*WORK REQUIRED*.
Number of lines with the string "DWDM" in the entries below: report it, and nothing besides.
***** GIVEN INFORMATION *****
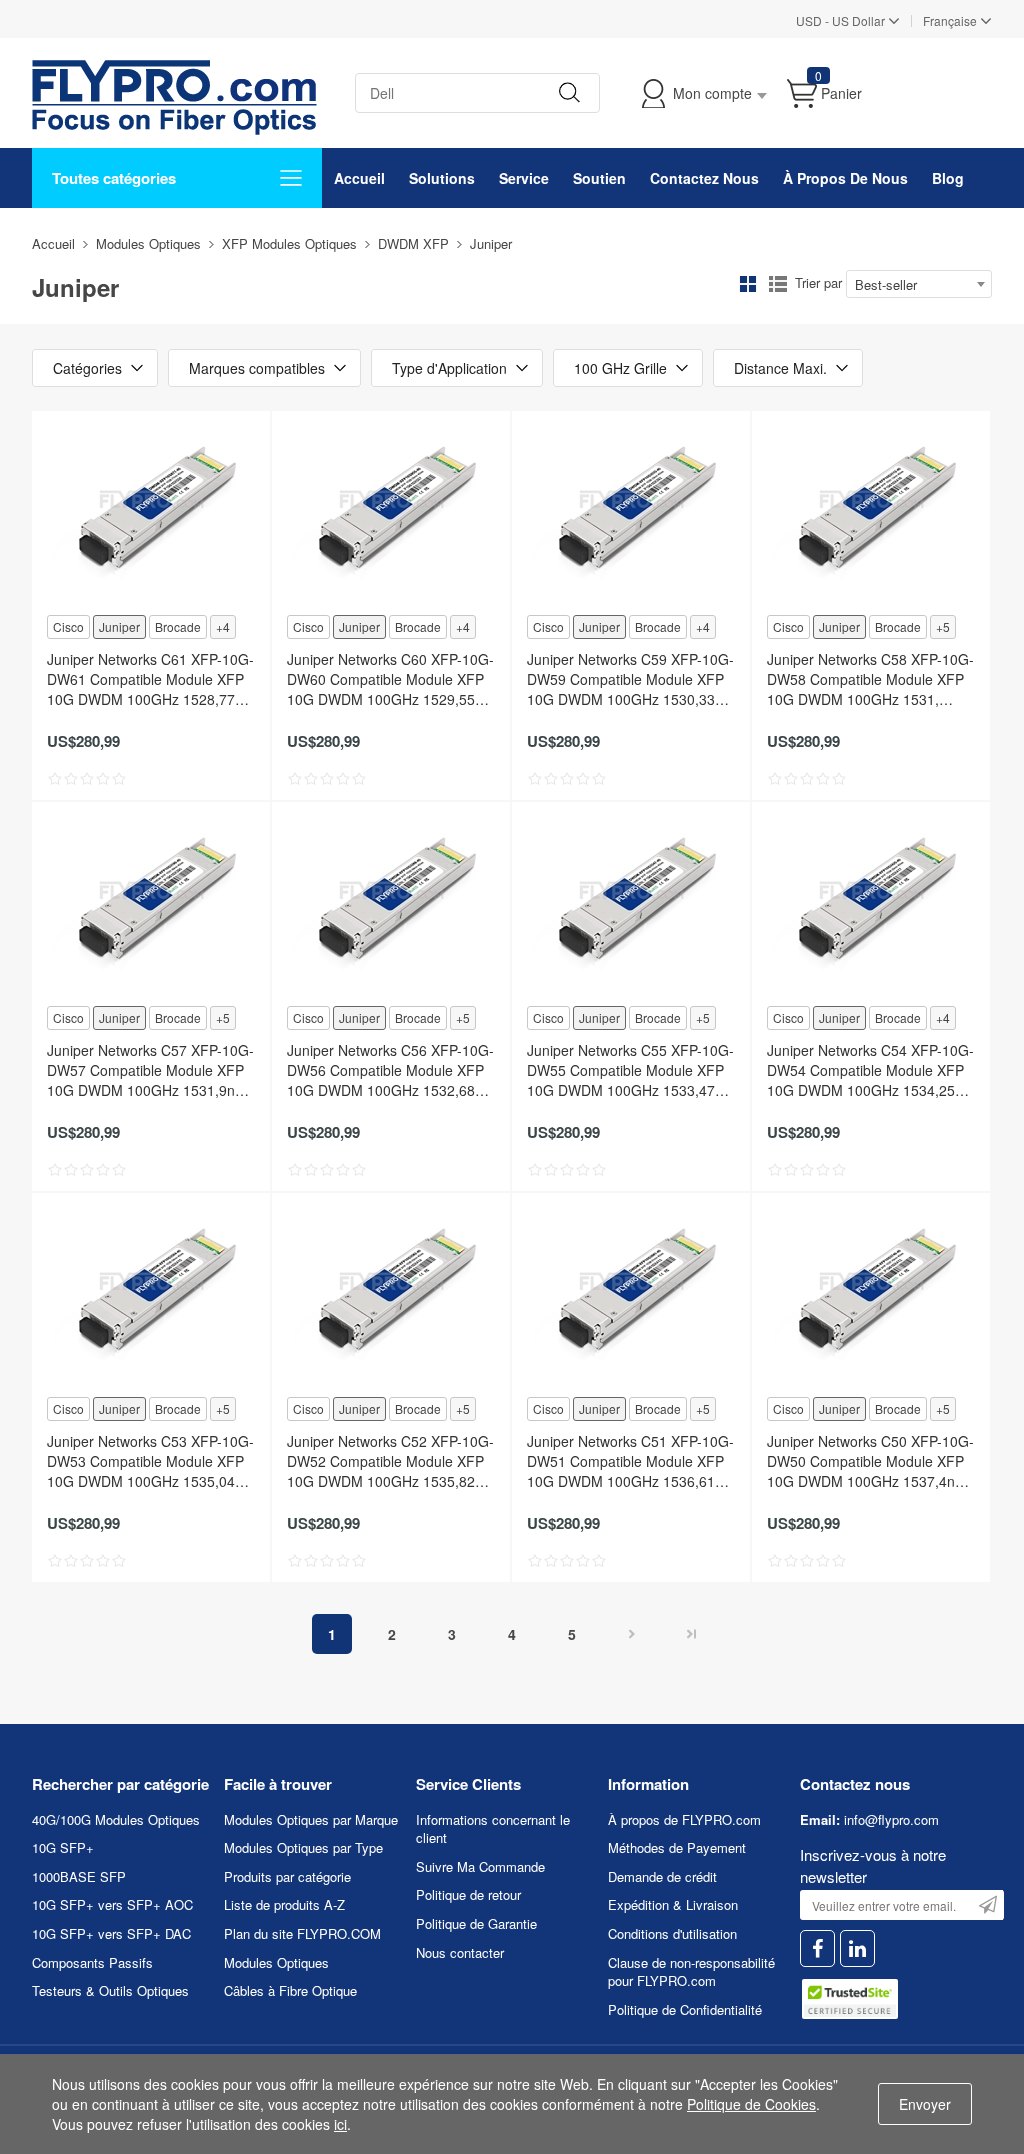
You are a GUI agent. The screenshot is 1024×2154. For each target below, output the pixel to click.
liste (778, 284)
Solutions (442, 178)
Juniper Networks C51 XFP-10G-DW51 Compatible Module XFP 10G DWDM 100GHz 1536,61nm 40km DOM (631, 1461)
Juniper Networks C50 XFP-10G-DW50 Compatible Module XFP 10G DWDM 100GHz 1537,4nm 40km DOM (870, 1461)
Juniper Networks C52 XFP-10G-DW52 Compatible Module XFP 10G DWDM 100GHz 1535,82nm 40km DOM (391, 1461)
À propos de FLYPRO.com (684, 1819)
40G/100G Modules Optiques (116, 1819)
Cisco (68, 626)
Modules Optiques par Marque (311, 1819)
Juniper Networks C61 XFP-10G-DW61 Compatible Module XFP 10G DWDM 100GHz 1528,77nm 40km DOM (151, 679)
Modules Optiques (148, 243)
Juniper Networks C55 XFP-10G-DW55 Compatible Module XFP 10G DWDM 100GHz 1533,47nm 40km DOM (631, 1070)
*****
*SOLUTION TO THIS PROBLEM*.
5